Author(s)

B. Fassolette, P. Bonnamy & J. A. Gruss

Abstract

This paper describes an analytical and numerical design method for compact heat exchangers using nanocomposite polymer fins. The heat exchanger considered is a plate and fin air/water type. There are OSF fins with longitudinal gaps on the air side and minichannels on the water side. The analytical model is based on several state of the art correlations like the Manglik and Bergles correlation for OSF fins, introducing some corrections due to the gap along the fin. A global analytical design method allowing optimization of the heat exchanger is described. A CFD model of the fins has been developed in order to introduce corrections due to the specific geometry of the polymer fins.
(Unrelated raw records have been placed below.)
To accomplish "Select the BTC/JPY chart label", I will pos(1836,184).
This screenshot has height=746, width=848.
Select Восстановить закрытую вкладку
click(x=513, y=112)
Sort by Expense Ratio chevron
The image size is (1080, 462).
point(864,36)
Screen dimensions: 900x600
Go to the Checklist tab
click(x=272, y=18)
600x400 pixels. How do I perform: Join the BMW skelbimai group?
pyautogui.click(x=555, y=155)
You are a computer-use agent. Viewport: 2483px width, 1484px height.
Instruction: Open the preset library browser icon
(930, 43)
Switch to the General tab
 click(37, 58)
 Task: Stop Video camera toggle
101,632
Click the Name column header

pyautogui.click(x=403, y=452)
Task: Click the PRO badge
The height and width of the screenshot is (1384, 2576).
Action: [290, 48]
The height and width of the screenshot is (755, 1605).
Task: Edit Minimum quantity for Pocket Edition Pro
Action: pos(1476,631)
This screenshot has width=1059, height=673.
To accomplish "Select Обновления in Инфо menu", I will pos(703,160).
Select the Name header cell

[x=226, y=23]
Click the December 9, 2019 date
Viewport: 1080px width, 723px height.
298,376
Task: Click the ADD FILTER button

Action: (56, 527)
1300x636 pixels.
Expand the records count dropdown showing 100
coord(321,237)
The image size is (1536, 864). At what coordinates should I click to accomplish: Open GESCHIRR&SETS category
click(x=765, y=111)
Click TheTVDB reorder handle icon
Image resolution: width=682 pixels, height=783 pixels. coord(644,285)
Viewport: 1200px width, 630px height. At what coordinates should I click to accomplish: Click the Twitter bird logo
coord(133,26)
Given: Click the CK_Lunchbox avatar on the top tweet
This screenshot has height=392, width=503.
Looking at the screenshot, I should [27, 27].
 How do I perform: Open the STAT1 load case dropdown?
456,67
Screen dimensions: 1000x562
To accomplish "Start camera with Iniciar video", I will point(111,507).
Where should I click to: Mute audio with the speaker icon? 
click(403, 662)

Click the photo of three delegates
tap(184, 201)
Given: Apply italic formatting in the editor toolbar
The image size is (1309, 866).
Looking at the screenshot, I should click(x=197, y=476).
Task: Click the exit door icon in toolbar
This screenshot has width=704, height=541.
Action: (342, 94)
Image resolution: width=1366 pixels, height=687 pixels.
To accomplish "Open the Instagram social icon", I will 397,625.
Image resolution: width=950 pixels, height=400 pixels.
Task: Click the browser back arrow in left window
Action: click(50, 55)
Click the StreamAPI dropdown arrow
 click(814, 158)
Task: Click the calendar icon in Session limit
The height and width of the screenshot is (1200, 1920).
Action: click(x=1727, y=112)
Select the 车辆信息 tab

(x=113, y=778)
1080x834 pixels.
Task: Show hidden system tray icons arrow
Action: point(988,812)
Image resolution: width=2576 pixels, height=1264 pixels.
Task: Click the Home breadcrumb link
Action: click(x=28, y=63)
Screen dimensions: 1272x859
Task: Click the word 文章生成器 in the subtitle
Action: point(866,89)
Prototypes developed with industrial partners will be tested in our lab to validate this model. Keywords: heat exchange, polymer, nanocomposite, simulation. 1 Introduction For several years, special attention has been focused on alternative materials that can replace metals (Al, stainless steel, Cu, Ti) for the manufacture of heat exchangers (HX). Indeed, metals have become more and more expensive and require a great deal of energy for processing. Polymers have some advantages for use in HX as chemical resistance, antifouling properties, manufacturing cost… but their main drawbacks are their poor thermal conductivity, lower mechanical resistance and limited temperature range. Adding nanofillers may improve the properties of polymers and permit to design efficient and cost effective HX for low to moderate temperature applications. An HX has been designed using this new material for a marine Intercooler heat exchanger dedicated to cool compressed air with seawater. This HX may

Keywords

heat exchange, polymer, nanocomposite, simulation.